Data for processing:
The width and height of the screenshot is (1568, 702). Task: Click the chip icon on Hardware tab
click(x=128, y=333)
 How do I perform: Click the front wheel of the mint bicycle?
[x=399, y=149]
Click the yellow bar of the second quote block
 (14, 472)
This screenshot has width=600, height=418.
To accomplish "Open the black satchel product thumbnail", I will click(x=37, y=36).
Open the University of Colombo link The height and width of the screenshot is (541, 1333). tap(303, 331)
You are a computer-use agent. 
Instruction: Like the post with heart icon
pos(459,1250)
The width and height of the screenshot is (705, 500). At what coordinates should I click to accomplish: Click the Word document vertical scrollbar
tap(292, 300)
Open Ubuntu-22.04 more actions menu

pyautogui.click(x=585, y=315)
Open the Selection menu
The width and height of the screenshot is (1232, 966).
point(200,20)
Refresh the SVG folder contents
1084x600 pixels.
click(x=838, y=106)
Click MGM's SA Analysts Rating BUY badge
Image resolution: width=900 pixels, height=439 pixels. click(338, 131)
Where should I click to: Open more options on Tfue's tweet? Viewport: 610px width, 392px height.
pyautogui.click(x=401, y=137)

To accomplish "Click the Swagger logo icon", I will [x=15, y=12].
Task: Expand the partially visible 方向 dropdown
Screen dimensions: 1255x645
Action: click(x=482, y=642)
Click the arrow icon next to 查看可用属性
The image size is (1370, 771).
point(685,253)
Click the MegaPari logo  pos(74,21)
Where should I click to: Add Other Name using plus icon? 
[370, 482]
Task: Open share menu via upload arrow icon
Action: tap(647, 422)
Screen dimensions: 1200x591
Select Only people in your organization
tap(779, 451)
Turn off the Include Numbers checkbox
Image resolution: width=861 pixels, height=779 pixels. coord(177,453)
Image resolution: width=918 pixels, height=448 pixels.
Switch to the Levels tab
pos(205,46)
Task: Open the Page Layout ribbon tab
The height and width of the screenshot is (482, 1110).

Exercise objective: Retype the listing exactly.

Reply:
The width and height of the screenshot is (1568, 702). Task: Click the chip icon on Hardware tab
click(x=128, y=333)
 How do I perform: Click the front wheel of the mint bicycle?
[x=399, y=149]
Click the yellow bar of the second quote block
 (14, 472)
This screenshot has width=600, height=418.
To accomplish "Open the black satchel product thumbnail", I will click(x=37, y=36).
Open the University of Colombo link The height and width of the screenshot is (541, 1333). tap(303, 331)
You are a computer-use agent. 
Instruction: Like the post with heart icon
pos(459,1250)
The width and height of the screenshot is (705, 500). At what coordinates should I click to accomplish: Click the Word document vertical scrollbar
tap(292, 300)
Open Ubuntu-22.04 more actions menu

pyautogui.click(x=585, y=315)
Open the Selection menu
The width and height of the screenshot is (1232, 966).
point(200,20)
Refresh the SVG folder contents
1084x600 pixels.
click(x=838, y=106)
Click MGM's SA Analysts Rating BUY badge
Image resolution: width=900 pixels, height=439 pixels. click(338, 131)
Where should I click to: Open more options on Tfue's tweet? Viewport: 610px width, 392px height.
pyautogui.click(x=401, y=137)

To accomplish "Click the Swagger logo icon", I will [x=15, y=12].
Task: Expand the partially visible 方向 dropdown
Screen dimensions: 1255x645
Action: click(x=482, y=642)
Click the arrow icon next to 查看可用属性
The image size is (1370, 771).
point(685,253)
Click the MegaPari logo  pos(74,21)
Where should I click to: Add Other Name using plus icon? 
[370, 482]
Task: Open share menu via upload arrow icon
Action: tap(647, 422)
Screen dimensions: 1200x591
Select Only people in your organization
tap(779, 451)
Turn off the Include Numbers checkbox
Image resolution: width=861 pixels, height=779 pixels. coord(177,453)
Image resolution: width=918 pixels, height=448 pixels.
Switch to the Levels tab
pos(205,46)
Task: Open the Page Layout ribbon tab
The height and width of the screenshot is (482, 1110).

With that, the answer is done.